Grosse Abfahrt is Tom Djll trumpets n electronics, Chris Brown piano, Jen Baker Trombone, Fred Frith Guitar, Matt Ingalls clarinet and fiddle, Tim Perkis, electronics, Gino Robair, percussion, Doepfer modules, and John Shirurba, guitar.  

So you have eight people doing free improv.  With eight people performing freely structured improv brings some curious results.  The main issue is that the performers can hear and respond to the mass in general and the performers most closely next to them; but because of seating and monitoring arrangements, performers could clearly not hear or be fully aware of what people seated away from them were doing.  I don't think Tom Djll and Fred Frith had any line of sight or ability to really hear the more subtle things they were doing, as they had three other performers right between them.  Maybe complete sight lines are not necessary; but the group ends up jiving player-to-mass as opposed to player-to-player.  
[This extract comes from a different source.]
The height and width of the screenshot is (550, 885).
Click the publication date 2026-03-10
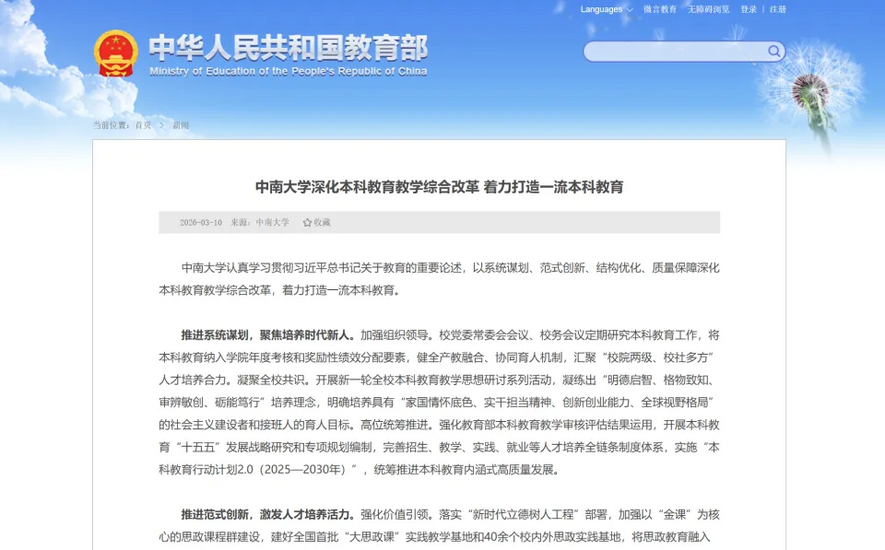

Without any conductor or imposed structure, another issue was the way the improvisations were constructed.  Players seemed too restless to "lay out" for extended periods, so with eight of them, there were few really effective call-and-response passages, duets, solos, or trios.  These usually occurred at the beginning of an improvisation, or as things were winding down.  

The players all made great sounds and there were many surprises.  Tom Djill used a CD as a mute, and played a strange little mini trumpet, and was fascinating to watch.  Fred Frith, guitarist extraordinare on the scene for decades, dropped metal chains onto his pickups making astounding noises.  Gino Robair, Clubfoot Alumnus, made wonder happen in percussion land.  All the players are fine musicians.  It would have been great if there had been more solo and true duet moments.  Slow down.  Breathe deeply.  Let music happen.  As John Cage would advise, pay attention to the rests, pay attention to where you do not play.  How can you analyze the rests in your composition or improvisation?

I must commend Diane Grubbe and the Trinity Chamber Concert Series for booking and presenting new, adventurous, electro acoustic music.  It is truly wonderful, new, vibrant, and exciting, and it's a great programmer and curator who will include it on an equal footing in their chamber music series.